Since the start of the pandemic, SMUD has not cut power to residential or commercial customers due to unpaid bills and suspended late fees. It also expanded its eligibility for rate discounts – a family of two adults and two children earning less than $ 4,400 per month qualifies, for example.
“Because of the impact this pandemic is having on our community, we want to make sure our most vulnerable customers have access to electricity during these times,” then CEO Arlen Orchard said in a statement. last May press release extending the suspension. until January 4.
The suspension of disconnecting electricity for non-payment has been extended until the end of this year, with the utility encouraging customers to make payment arrangements or inquire about discount rates. For residents like Wall, having electricity, especially in the sweltering summer heat, was a âlifelineâ.
In 2022, however, thousands of people will face the prospect of paying past bills that they may not be able to afford. Even before the economic turmoil caused by the pandemic, energy bills can often be a heavy burden on low-income households, consuming a large portion of their income.

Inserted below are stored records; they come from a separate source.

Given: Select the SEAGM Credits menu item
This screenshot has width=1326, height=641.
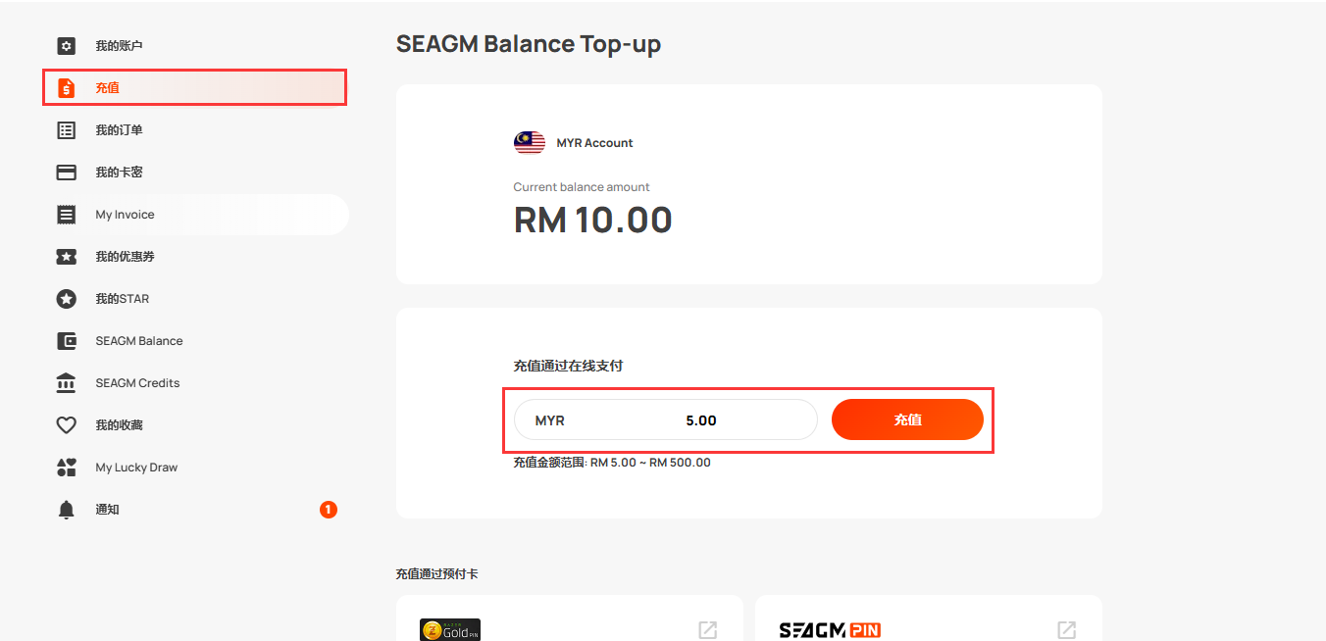Looking at the screenshot, I should [x=196, y=383].
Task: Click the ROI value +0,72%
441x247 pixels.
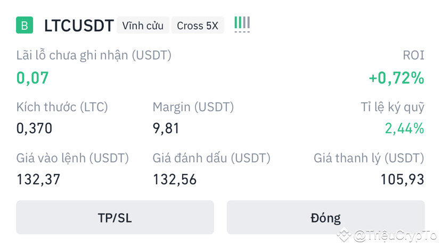Action: click(x=396, y=78)
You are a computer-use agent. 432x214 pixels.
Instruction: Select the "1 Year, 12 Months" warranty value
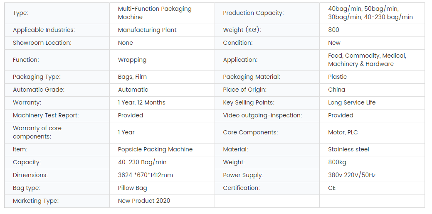tap(141, 102)

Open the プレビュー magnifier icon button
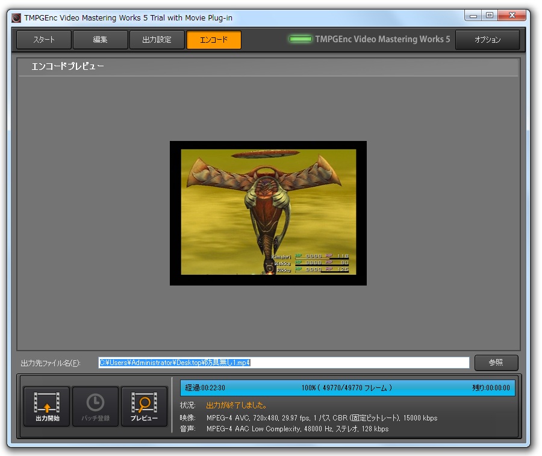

A May 2021 report by UCLA researchers on unpaid residential water and electricity bills in Los Angeles found that utility debt is unevenly distributed, with black, Latinx and low-income neighborhoods facing the heavier debt burden on utilities.
To help reduce the debt burden, the state legislature this year created a new financial aid program with federal funds for COVID-19 relief. California’s arrears payment program includes nearly $ 1 billion in funding available to utility companies to claim and cover unpaid energy debts owed by customers.
Designed to help those in debt between March 2020 and June 2021, nearly $ 300 million will be available for utilities such as SMUD.
The California Department of Community Services and Development, which oversees the program, always surveys utility companies to assess how much to allocate to each utility. But SMUD has already submitted a first application to the program and expects to receive funding in the coming months to apply directly to customer invoices.
Active residential customers who may have their power cut due to unpaid bills will be prioritized, followed by active and inactive residential customers with overdue balances, and commercial customers with unpaid bills. The program potentially means that thousands of SMUD customers see their unpaid bills drastically reduced, if not totally wiped out.
SMUD plans to restart its formal fundraising process in 2022 “after receiving and applying funds from the CAPP program and any other source of funding to our clients’ accounts,” Davidson said in a statement, while registering residents to rate reductions and long-term flexible payment. plans.
âWe will also continue to monitor the pandemic and related financial impacts and will continue to act in the best interest of our customers and the community,â she said in a statement.